Die ganz große Schwäche der wissenschaftsjournalistischen Berichterstattung der FAZ ist die zu große Nähe zu den großen Wissenschaftsverlagen. Deren Interessen und Auffassungen werden in und von der FAZ beinahe immer vertreten. So auch wieder gestern.
Der Bundesgerichtshof hatte am 16. April Universitätsbiblotheken (hier konkret der Bibliothek der TU Darmstadt) erlaubt, Lehrbücher zu digitalisieren und die Digitalisate ausdruckbar und am Platz kopierbar zur Verfügung zu stellen. Und das auch gegen den Willen der Rechteinhaber oder dann, wenn der betreffende Verlag der Bibliothek ein Angebot über eine digitalisierte Version unterbreitet hat. Dagegen geklagt und verloren hatte der Eugen Ulmer Verlag.
Die FAZ macht sich nun Sorgen darum, wer für den Schaden aufkommen muss. Der Schaden besteht darin, dass Studierende es nun leichter haben werden, an die von ihnen benötigten Teile eines Lehrbuches zu kommen. Die Zeitung sieht damit das Geschäftsmodell Lehrbuch bedroht und fragt sich welcher Student das noch kaufen, welcher Verlag das noch machen würde.
Bisher sah das Geschäftsmodell ja so aus, dass Verlage und Autoren Bücher produzieren, für die sie sich kaum interessierten, und darauf vertrauen konnten, dass Studierende, die sich ebenfalls nicht dafür interessierten, diese zu überteuerten Preisen kaufen mussten. Neben Studierenden mussten Universitätsbibliotheken diese Bücher in großer Stückzahl kaufen, um sogenannten Lehrbuchsammlungen zu bestücken. Selbstverständlich gab es nie und nirgends genug Exemplare.
Diese Zyklen mag das Urteil des BGH nun aufbrechen, stellt sicht nur die Frage nach dem Schaden, wo er anfällt und wie groß er ist. Die FAZ macht sich jedenfalls große Sorgen, dass nun faktisch ganze Bücher an den Bibliotheksarbeitsplätzen gratis kopiert werden könnten.
Nichts erfahren wir in dem Artikel, welche Einnahmevorstellungen mit dem Angebot des Verlages, die Digitalrechte zu erwerben, verbunden waren.

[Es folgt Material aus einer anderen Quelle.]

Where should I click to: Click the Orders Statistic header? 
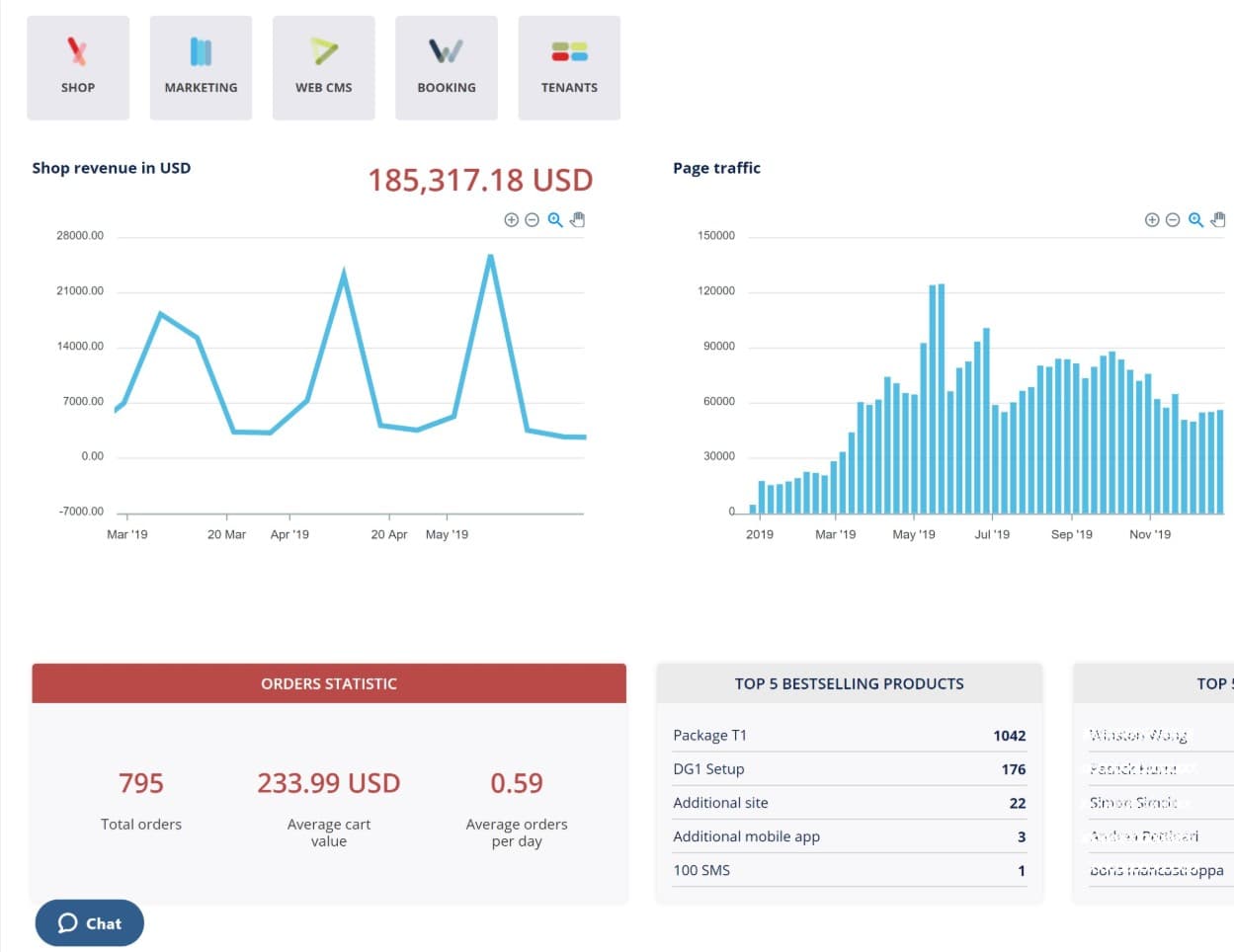329,683
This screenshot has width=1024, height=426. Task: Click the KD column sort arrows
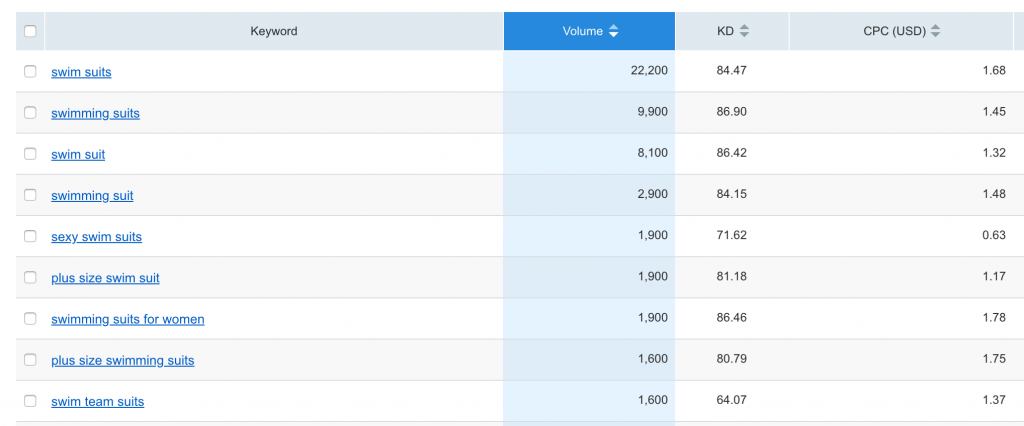point(744,32)
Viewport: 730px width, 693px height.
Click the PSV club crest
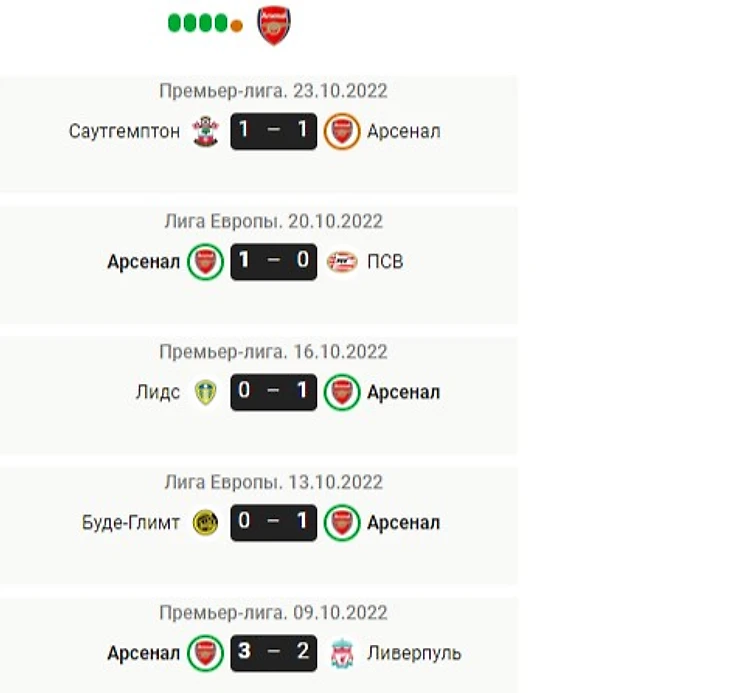pyautogui.click(x=342, y=262)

Angesichts der verbreiteten Erfahrungen, die Bibliotheken mit den großen Verlagen machen, kann die Ursache des Problems hier gelegen haben.
Zieht man in Betracht, dass es sich bei den großen Wissenschaftsverlagen um Organisationen handelt, die darauf spezialisiert sind, mit öffentlichen Geldern erzeugtes Wissen zu nutzen, um damit private Profite zu erzielen, fällt eine Anteilnahme mit den Verlagen nicht allzu leicht. Dies gilt auch und um so mehr dann, wenn der Zusammenhang des Preises eines Buches mit der mit seiner Produktion verbundenen verlegerischen Leistung nicht mehr ersichtlich ist, der papierlose Download eines 15seitigen Zeitschriftenaufsatzes 30,- € kosten soll oder ein 250seitiges Paperback 60,-€.

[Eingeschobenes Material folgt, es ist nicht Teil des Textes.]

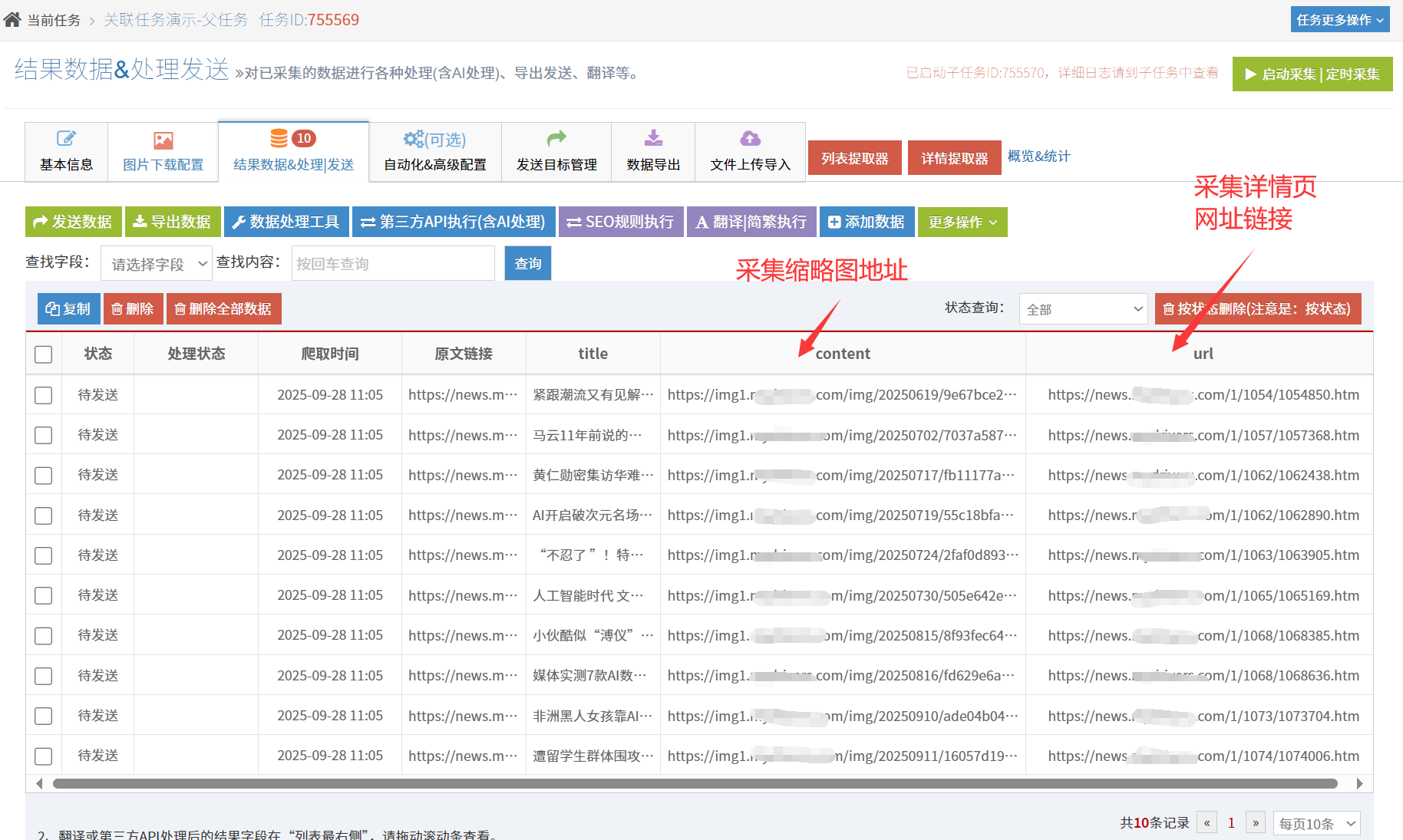Click the 发送目标管理 share arrow icon
This screenshot has width=1403, height=840.
coord(556,138)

Denn eigentlich war die Idee des Verlagswesens ja mal eine gute: Verlage waren Organisationen, die wussten, wie man aus Texten Bücher macht und diese vertreiben kann. Das war im Grunde eine sinnvolle Dienstleistung, leider sind nur die in den vergangenen Jahren dazugekommenen Geschäftsinnovationen im Verlagswesen nur für eine Seite zielführend und dies ist nicht die Seite der BüchernutzerInnen. Insofern kann man dem Börsenverein des Deutschen Buchhandels, der den Tag des Urteils als einen für Forschung und Lehre schwarzen Tag bezeichnet nicht beipflichten und sagen, für Studierende war dies ein guter Tag.